[BUG] Adding new on-by-default telemetry is a breaking change, and should involve a major version bump
Description/Screenshot
The v2.8.0 release notes include this line:
fetch Ajax tracking was also been change to be on by default from this version moving forward, if you are running in an environment without fetch support and you are using an incompatible polyfill (that doesn't identify itself as a polyfill) or the SDK you start seeing recursive or duplicate (fetch and XHR requests) being reported you WILL need to add disableFetchTracking with a value of true to your configuration to disable this functionality.
As a user of your library, enabling new telemetry by default is a big deal, especially for something that like a fetch URL that can easily include something like a user-specified GET parameter. Our team is careful to disable telemetry like this, so every case like this amounts to a breaking change for us (we have to modify our code to disable the new "feature"). It's very frustrating to see a change note this dangerous buried in the middle of a non-breaking version update.

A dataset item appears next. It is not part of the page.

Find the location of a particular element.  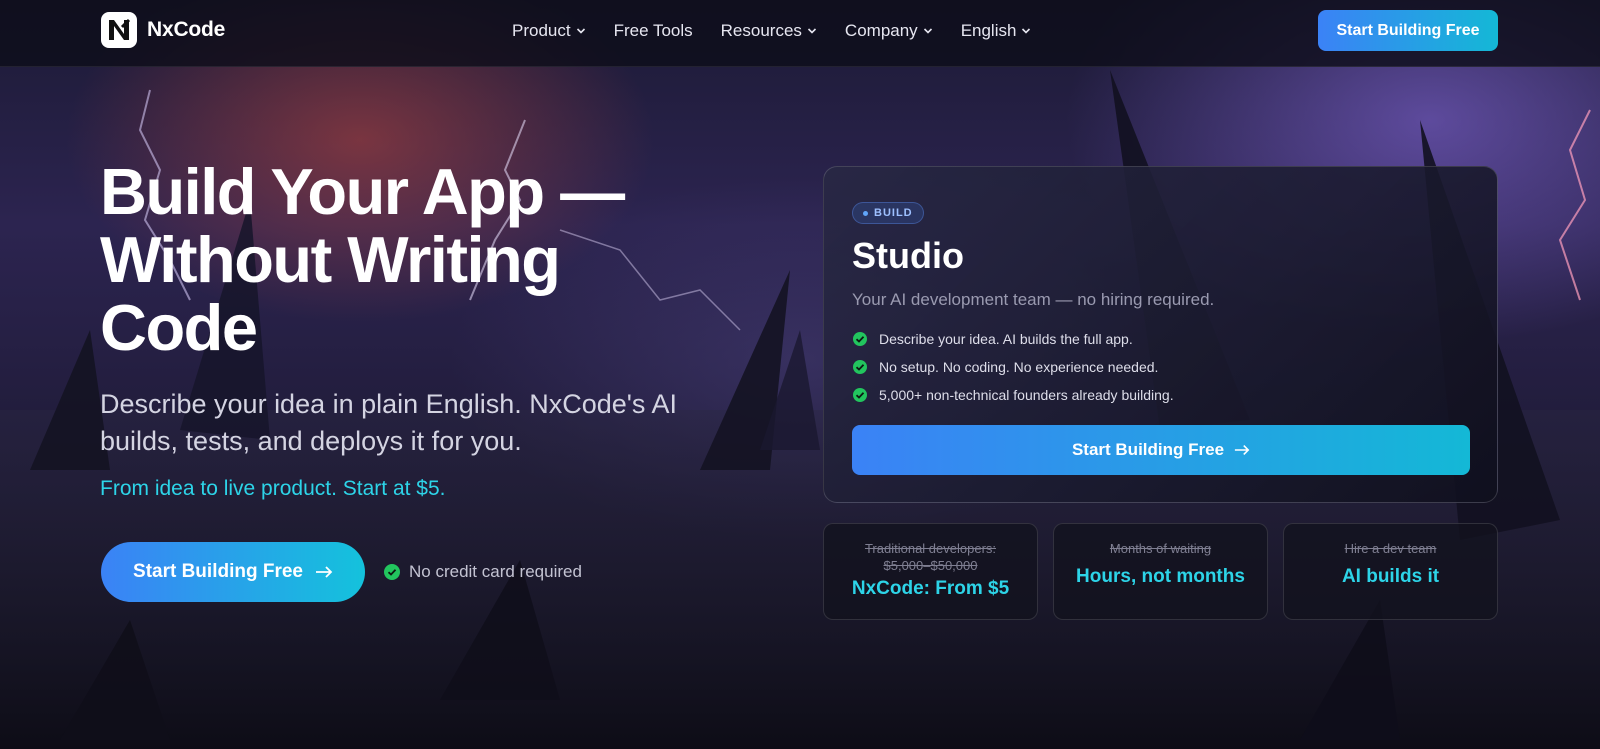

In the future, it would be preferable to have new on-by-default telemetry be highlighed in release notes as a breaking change, and for it to accordingly use a major semantic version bump.
Steps to Reproduce n/a
Expected behavior Library changes that require users to make code changes should be clearly marked as breaking changes.
Additional context n/a
Noted: Will rework the release notes for this release as it's now out there.
For context (not that it helps for your team) we delayed this change from a 2.7.x release due to these concerns, but we have been receiving more issues about not having it enabled by default which is why we flipped the switch with this 2.8.x release.
Thanks for updating the notes!
I definitely appreciate the desire to make the defaults consistent with the related on-by-default cases, and there's not much to be done about it now; we'd just appreciate such changes being semver-major in the future, to make it harder to introduce GDPR/etc issues by accident during routine dependency updates.